Benchmarking WordPress (Investigating the Optimal Server)

With WordPress powering an estimated 16.7% of all websites1, having tools to evaluate server performance for running WordPress is becoming necessary. At the time of writing this article, there are no known published investigations into determining the optimal server configuration for WordPress. Yet, hosting providers will make bold claims, such as “My blog is 4x faster than your blog”. While these claims make for entertaining t-shirts, without a defined methodology there is no way to verify them.

Methodology

Rather than dive into the fine details, the load and WordPress setup for this experiment follows the WPMark Twenty Twelve guidelines. WPMark is a combination of a WordPress plugin and a JMeter test plan, more details on WPMark are forthcoming. For this particular investigation a Placket and Burman design experiment was used to find the hardware bottlenecks for WordPress.

A Placket and Burman design experiment involves picking reasonable high and low values for the parameters of interest and then systematically selecting between the high and low values in a series of experiments. For this setup, four easily varied parameters in the hardware configuration were identified. They are: CPU frequency, CPU core count, memory size, and non-volatile storage. See the table below for the high and low values selected for these parameters:

CPU frequency CPU cores Memory Size Non-volatile Storage
High 3.3GHz 4 8GiB Kingston HyperX 3K SATA 6Gb/s SSD
Low 1.6GHz 1 4GiB Seagate Momentus 5400.3 5400RPM SATA 1.5Gb/s HDD

To carry out the experiment, two systems using “Sandy Bridge” cored Intel processors were connected using a gigabit Ethernet switch to reduce network related bottlenecks. The slightly weaker system was used as the server to ensure that it could be adequately loaded without encountering capacity issues on the load generator.
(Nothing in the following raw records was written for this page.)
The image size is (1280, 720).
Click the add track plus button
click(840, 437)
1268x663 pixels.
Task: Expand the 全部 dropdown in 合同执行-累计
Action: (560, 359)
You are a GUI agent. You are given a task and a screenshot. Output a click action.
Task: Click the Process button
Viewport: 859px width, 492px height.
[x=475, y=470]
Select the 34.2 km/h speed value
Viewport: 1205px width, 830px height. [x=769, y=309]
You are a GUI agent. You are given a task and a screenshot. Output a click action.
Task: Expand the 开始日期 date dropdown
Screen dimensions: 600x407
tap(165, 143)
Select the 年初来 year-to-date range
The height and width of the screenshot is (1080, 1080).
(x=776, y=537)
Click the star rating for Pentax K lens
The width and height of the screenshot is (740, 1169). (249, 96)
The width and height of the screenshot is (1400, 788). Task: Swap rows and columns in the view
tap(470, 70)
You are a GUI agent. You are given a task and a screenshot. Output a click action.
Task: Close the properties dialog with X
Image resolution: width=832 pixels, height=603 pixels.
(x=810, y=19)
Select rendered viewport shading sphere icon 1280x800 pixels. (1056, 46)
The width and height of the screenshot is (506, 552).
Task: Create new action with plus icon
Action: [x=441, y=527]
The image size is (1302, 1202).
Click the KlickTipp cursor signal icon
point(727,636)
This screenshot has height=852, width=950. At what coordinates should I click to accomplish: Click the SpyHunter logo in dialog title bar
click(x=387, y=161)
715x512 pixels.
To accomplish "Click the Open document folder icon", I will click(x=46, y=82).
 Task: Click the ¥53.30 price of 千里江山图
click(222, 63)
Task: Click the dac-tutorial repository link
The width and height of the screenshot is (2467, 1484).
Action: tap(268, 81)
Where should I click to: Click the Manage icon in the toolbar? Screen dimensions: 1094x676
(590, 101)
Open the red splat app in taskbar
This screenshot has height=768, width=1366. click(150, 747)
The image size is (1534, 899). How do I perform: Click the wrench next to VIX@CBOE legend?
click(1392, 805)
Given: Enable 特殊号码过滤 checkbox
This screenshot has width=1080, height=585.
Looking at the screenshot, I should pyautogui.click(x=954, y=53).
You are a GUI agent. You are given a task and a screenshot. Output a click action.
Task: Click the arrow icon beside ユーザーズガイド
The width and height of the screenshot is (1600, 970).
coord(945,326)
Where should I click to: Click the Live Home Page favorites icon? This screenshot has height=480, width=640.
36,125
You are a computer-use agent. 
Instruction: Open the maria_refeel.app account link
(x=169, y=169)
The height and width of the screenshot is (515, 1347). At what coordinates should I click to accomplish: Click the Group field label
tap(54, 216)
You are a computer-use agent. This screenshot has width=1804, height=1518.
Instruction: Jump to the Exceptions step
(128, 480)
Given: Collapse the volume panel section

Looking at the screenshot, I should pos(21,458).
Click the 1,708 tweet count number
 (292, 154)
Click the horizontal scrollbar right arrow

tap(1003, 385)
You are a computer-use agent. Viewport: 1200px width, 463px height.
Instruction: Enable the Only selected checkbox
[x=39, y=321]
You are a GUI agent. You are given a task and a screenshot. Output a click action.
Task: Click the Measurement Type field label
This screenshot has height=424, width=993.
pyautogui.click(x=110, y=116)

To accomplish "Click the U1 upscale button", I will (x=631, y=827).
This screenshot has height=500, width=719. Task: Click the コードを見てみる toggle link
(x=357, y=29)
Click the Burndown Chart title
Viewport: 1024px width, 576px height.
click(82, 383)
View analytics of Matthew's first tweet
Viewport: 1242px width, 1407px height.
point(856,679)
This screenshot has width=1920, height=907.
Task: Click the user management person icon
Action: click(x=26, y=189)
Enthusiast grade hardware, rather than enterprise grade hardware, was used due to the increased flexibility in regards to enabling and disabling CPU features and the SATA 6Gb/s connectivity offered by consumer grade chipsets. The latter is important for the SSD utilized in the high value of non-volatile storage parameter. Additionally, the unlocked multiplier in the 2500K aided in under clocking, allowing multiple hardware configurations with minimal actual hardware replacement. See the lists below for the test server and load generator hardware configuration.

Test Server

  • Intel Core i5 2500k (Turbo Boost disabled)
  • 8GiB DDR3-1600C8 (dual channel, nominal)
  • 120GB SATA 6Gb/s HyperX 3K SSD (nominal)
  • Z68 chipset with Realtek GbE NIC
  • Linux 3.7.0-gentoo
  • Apache 2.4.3
  • PHP 5.4.7 (via mod_php)
  • MySQL 5.5.28

Load Generator

  • Intel Core i7 2600k
  • 16GiB DDR3-1600C8 (dual channel)
  • 120 GB Intel 320 SSD
  • Z68 chipset with Realtek GbE NIC
  • Windows 7 Pro (64bit)

The four identified easily varied parameters resulted in a design space of 16 possible combinations. A Plackett and Burman design, as described by Yi et al.2, was chosen to reduce this combination set to 8 combinations. In the table below, a ‘1’ indicates the high value was selected, while a ‘-1’ indicates the low value for the parameter was selected. After completing the tests the rank was determined for each of the eight test types using the following methodology:

The rank for a column is the result of to multiplying the response time for that row by the value contained in the corresponding cell location in the column of interest. For the table below, the CPU frequency rank was calculated using the equation:

Rank = (1 * 199) + (-1 * 210) + … + (1 * 396) + (-1 * 387) = 376

Run CPU frequency CPU cores Non-volatile Storage Memory Size Response Time (ms)
1 1 1 1 -1 199
2 -1 1 1 1 210
3 -1 -1 1 1 198
4 1 -1 -1 1 380
5 -1 1 1 -1 198
6 1 -1 1 -1 394
7 1 1 -1 1 396
8 -1 -1 -1 -1 387
Rank 376 -356 36 6

Results

Light Load

Main Page (uncached) Main Page (cached) Search Comment Average
CPU frequency 376 1 475 986 459.5
CPU cores 356 1 455 516 332
Non-volatile Storage 36 59 57 396 137
Memory Size 6 3 9 6 6

The table above contains the results from the single user test Plackett and Burman design experiment. From the results it is apparent that overall CPU frequency is the main bottleneck for WordPress in a single user environment. The number of CPU cores is almost as significant, and the non-volatile storage ends up being marginally important. For all four subtests, the memory size of the system had little to no impact on performance. This is not entirely surprising since a measure of memory usage using the UNIX top command while JMeter was running the WPMark Test Plan revealed that the system was using around 1.5GiB of memory during the single user test. Lower memory densities are becoming uncommon, making it difficult to stress the memory size with the available hardware setup.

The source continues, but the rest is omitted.